Sayfa Alıntısı:
TARİHÇİ-YAZAR MUSTAFA CİNGİL DUYURDU

BİT PAZARININ OLDUĞU ALAN TARİHİ HİPODROMMUŞ

27.11.2024 13:06:00 0
TARİHÇİ-YAZAR MUSTAFA CİNGİL DUYURDU

Kayserili Tarihçi-Yazar Mustafa Cingil, şuan bitpazarı olarak kullanılan alanın tarihi hipodrom olduğunu ortaya çıkardı. Konuyla ilgili makale paylaşan Cingil, "Kayseri’de hiç bilinmeyen, tarihin derinliklerinden gelmiş ancak toprak altında kalmış devasa, muhteşem bir hipodrom bulduk dedi.

Sağlanan Liste:

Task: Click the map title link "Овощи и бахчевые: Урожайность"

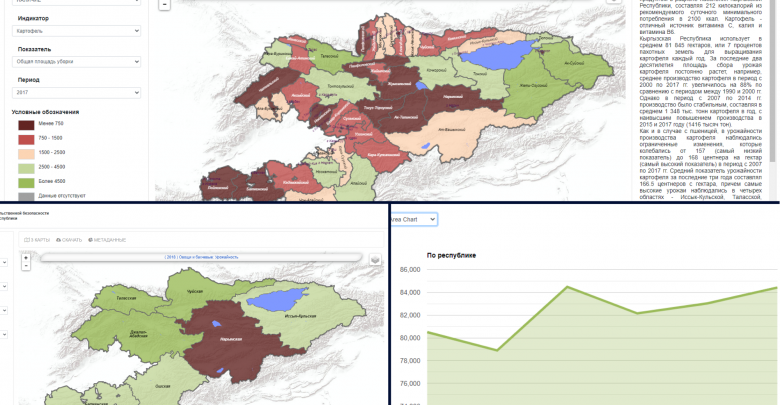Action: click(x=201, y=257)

---

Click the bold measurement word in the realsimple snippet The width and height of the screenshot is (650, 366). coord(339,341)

--

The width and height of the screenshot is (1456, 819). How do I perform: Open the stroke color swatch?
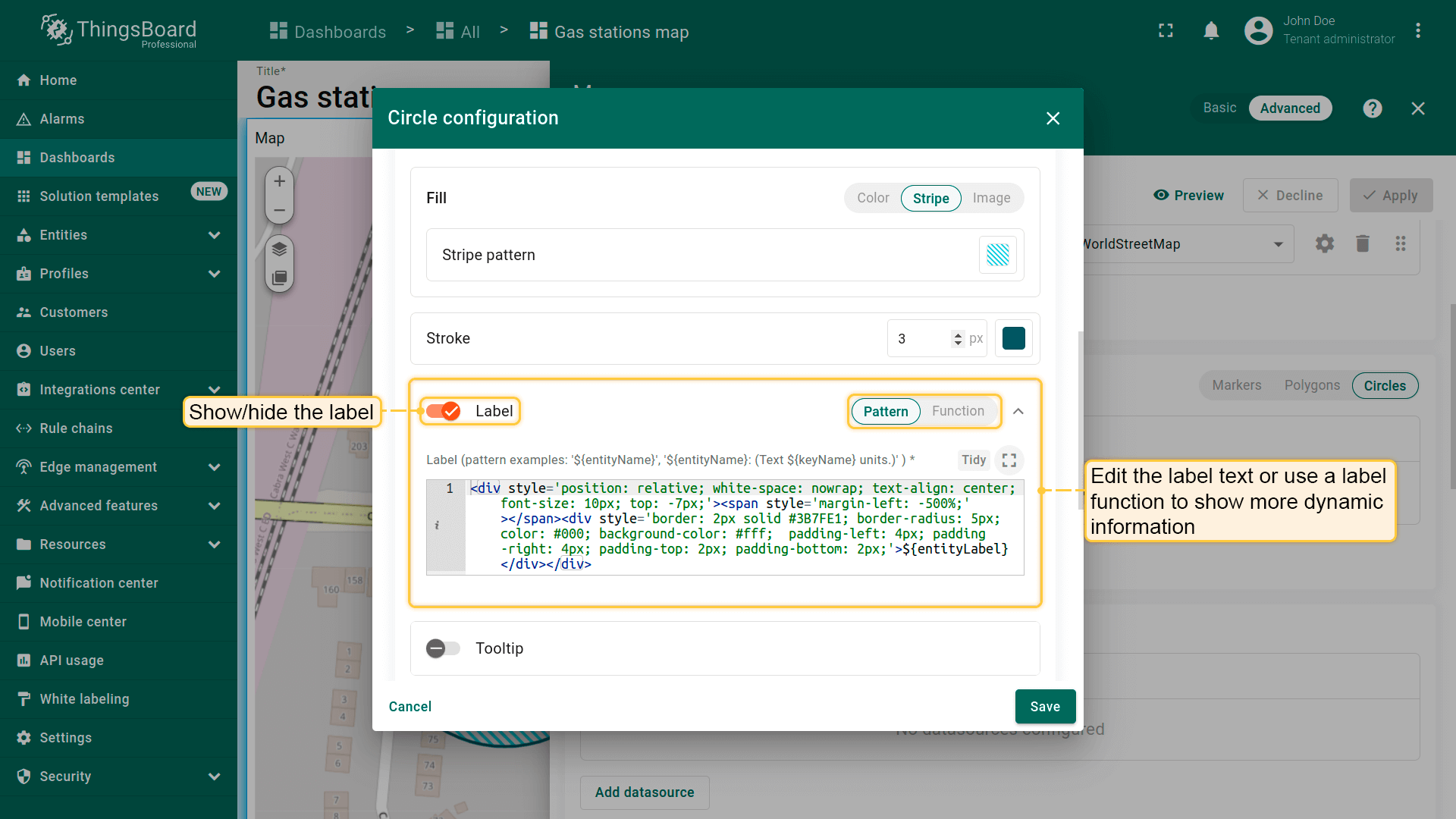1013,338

Alıştırmalar:
1. Aşağıdaki ifadelerin sayfa alıntısıyla uyuşup uyuşmadığını belirtiniz. Her biri için evet ya da hayır deyip kararı veren sözcükleri metinden aynen aktarınız.
(a) Mustafa Cingil Kayserilidir.
(b) Hipodromun bulunduğu alan bugün bitpazarı olarak kullanılmaktadır.
(c) Söz konusu hipodrom toprak üstünde, açıkta durmaktadır.
2. Sayfa alıntısına göre aşağıdakileri yanıtlayınız.
(a) Haberin tarihi nedir?
(b) Cingil konuyla ilgili ne paylaşmıştır?
(c) Hipodrom hangi şehirde bulunmuştur?
3. Sayfa alıntısında "27.11.2024 13:06:00 0" ifadesinden "hipodrom bulduk dedi." ifadesine kadar uzanan bölümü aynen kopyalayınız.
Bu çalışmada sağlanan listeye başvurmak gerekmez.

Çözümlü Alıştırmalar:
1.
(a) Evet: "Kayserili Tarihçi-Yazar Mustafa Cingil"
(b) Evet: "şuan bitpazarı olarak kullanılan alanın tarihi hipodrom olduğunu"
(c) Hayır: "ancak toprak altında kalmış"

2.
(a) 27.11.2024
(b) Bir makale
(c) Kayseri

3.
27.11.2024 13:06:00 0
TARİHÇİ-YAZAR MUSTAFA CİNGİL DUYURDU

Kayserili Tarihçi-Yazar Mustafa Cingil, şuan bitpazarı olarak kullanılan alanın tarihi hipodrom olduğunu ortaya çıkardı. Konuyla ilgili makale paylaşan Cingil, "Kayseri’de hiç bilinmeyen, tarihin derinliklerinden gelmiş ancak toprak altında kalmış devasa, muhteşem bir hipodrom bulduk dedi.